Peter, to my knowledge Pralnacas is not yet in OA PII trial. VRTX and AVE announce that they will continue with P development, but any plan how and what is not yet released to public.
Agree that IL-1 based therapy may prove to be more potent than TNF based for OA and some cardiovascular (inflammatory origin) indication. Regards the P38, it does regulate IL-1 and TNF expression, but it is not the only one who control this mechanisms. VRTX failed candidate did show beneficial effect, but we do not know how to compare result with today biologics on market, or to be marketed.

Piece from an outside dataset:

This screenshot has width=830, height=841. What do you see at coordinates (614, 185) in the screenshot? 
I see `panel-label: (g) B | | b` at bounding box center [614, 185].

<<BTW, I disagree with you on once-a-month SC injections vs. daily oral. Tens of millions of people already take daily oral therapy for RA and OA. >>
My point was that drug therapy to generate huge revenue in promising IMD market does not need to be oral regime. As you pointed, today oral drug for IMD are not perfect, and as we move toward more specific target oral drug will compete with biologic with more intensity. Also, as we move toward elderly population drug-drug interaction (more common for oral small candidate) and safety issue may be significant bump on road for new drugs. On the other hand biologic have their own problems.

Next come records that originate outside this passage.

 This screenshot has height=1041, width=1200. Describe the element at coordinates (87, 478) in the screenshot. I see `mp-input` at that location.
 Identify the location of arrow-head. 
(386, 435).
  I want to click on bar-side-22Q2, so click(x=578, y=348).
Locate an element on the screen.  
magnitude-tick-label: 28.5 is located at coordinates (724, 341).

Example is SCIO P38 inhibitor in combination with MTX. They had to start with lower doses and step by step increase to potential therapeutic dose. Hope it will work.
Regards the biologic, we witness progress in formulation and some of them may be active at once-a week, as well as once-a-month regime. So, oral drug should not viewed with huge advantage. It is efficacy and safety that count the most.